Hello, have you paid attention to the paper LOOKAHEAD DECODING(Break the Sequential Dependency of LLM Inference Using LOOKAHEAD DECODING)? LOOKAHEAD DECODING generates draft tokens through multiple rounds of jacobi iterations at fixed points, which can make full use of the historical information generated by the model, and your method is to retrieve the draft token from the database. May I ask what are the advantages and disadvantages of the REST solution and the LOOKAHEAD DECODING solution, and what scenarios are each suitable for?
1) I compared and tested the LOOKAHEAD DECODING and the REST on the human-eval data set, and found that the LOOKAHEAD DECODING has a better acceleration effect, which means that more draft tokens are guessed correctly.

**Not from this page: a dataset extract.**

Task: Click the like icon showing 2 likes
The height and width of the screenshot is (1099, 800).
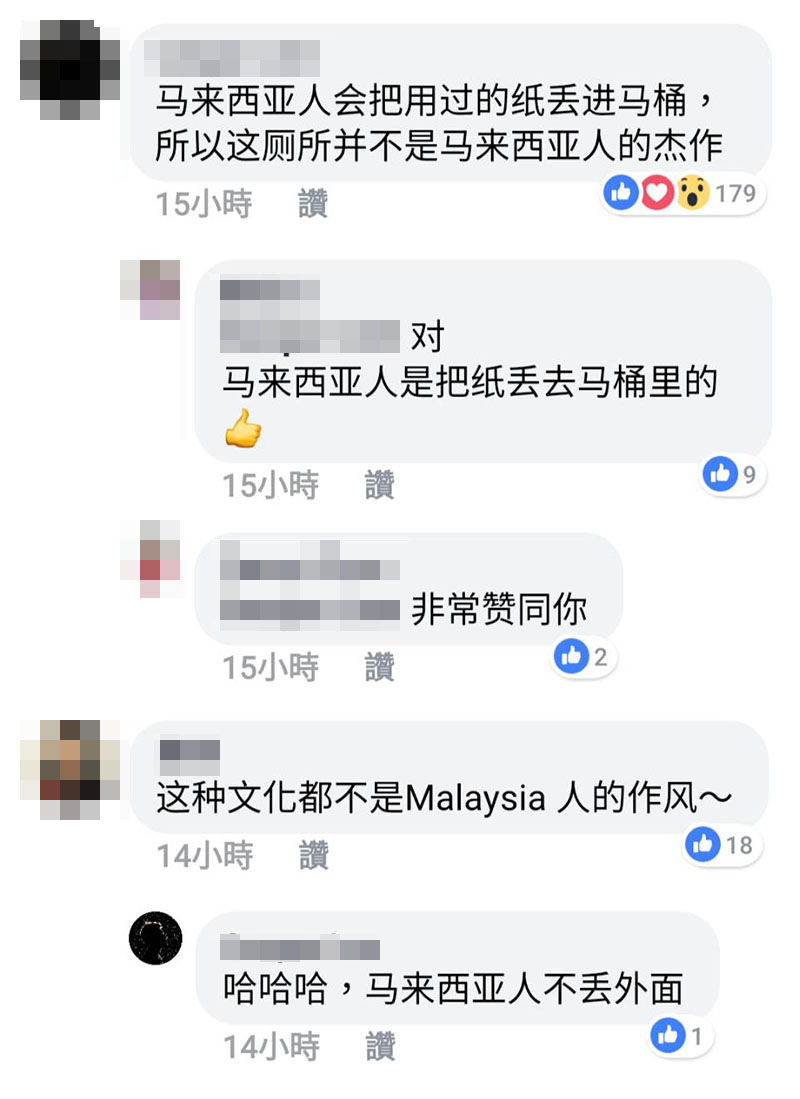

2) qwen-7b model adapts to REST. Construct datastore using only one parquet file(data-00000-of-00144.parquet) test dataset: HumanEval.jsonl.gz
max-new-token = 512 temperature = 0 top-p = 0 num-draft = 64 max-token-span = 16
Running rest_test.py gets the following results
accept_lengths_tree_average: 1.8346164873655157
accept_lengths_tree_average_micro: 1.6333190578158459
avg_time_per_token: 0.021387115
avg_time_per_token_micro: 0.02107867338941321
******************************
Does accept_lengths_tree_average_micro mean that on average, ~1.633 tokens are generated per round of decoding ?

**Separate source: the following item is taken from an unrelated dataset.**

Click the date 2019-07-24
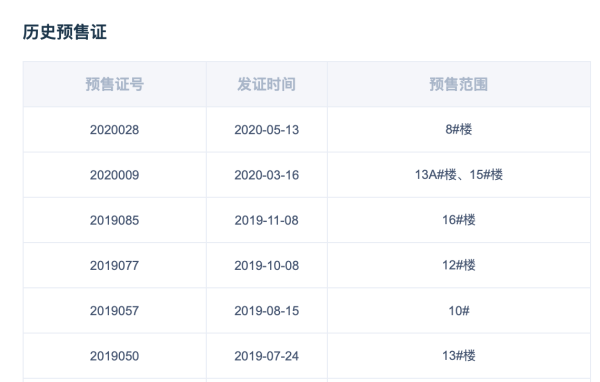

There are a total of 45271 decoding steps, of which Accept_length=0 was used 29064 times, accounting for 64.2% Accept_length=1 was used 10775 times, accounting for 23.8% Accept_length=2 was used 2855 times, accounting for 6.3% Accept_length=3 has 859 times, accounting for 1.897% Accept_length=4 has 626 times, accounting for 1.3827% There are 372 times accept_length=5 There are 167 times accept_length=6 There are 185 times accept_length=7 There are 62 times accept_length=8 There are 98 times accept_length=9 There are 208 times accept_length=10
This means that 64.2% of the decoding steps did not correctly guess the draft token.
Thank you very much~
- what are the advantages and disadvantages of the REST solution and the LOOKAHEAD DECODING solution, and what scenarios are each suitable for?
REST requires an additional datastore for retrieval, whereas LOOKAHEAD DECODING does not. In scenarios where disk storage is limited, you may consider using LOOKAHEAD DECODING. Conversely, when disk storage is ample, REST may be a suitable option.
- I compared and tested the LOOKAHEAD DECODING and the REST on the human-eval data set, and found that the LOOKAHEAD DECODING has a better acceleration effect, which means that more draft tokens are guessed correctly.
You may consider scaling up the size of the datastore to achieve faster speedup with REST.
- Does accept_lengths_tree_average_micro mean that on average, ~1.633 tokens are generated per round of decoding ?
Yes. According to your statistics: 1*0.642+2*0.238+3*0.063+4*0.01897+5*0.013827+6*372/45271+7*167/45271+8*185/45271+9*62/45271+10*98/45271+11*208/45271=1.644
https://github.com/FasterDecoding/REST/blob/6aed6ad5beb11849adfe671e874c239461ee8b84/DraftRetriever/src/lib.rs#L209-L215
Sorry, I am not familiar with rust. What are the meanings of each parameter of the reader.search() function? I'm very much looking forward to your reply. Thanks.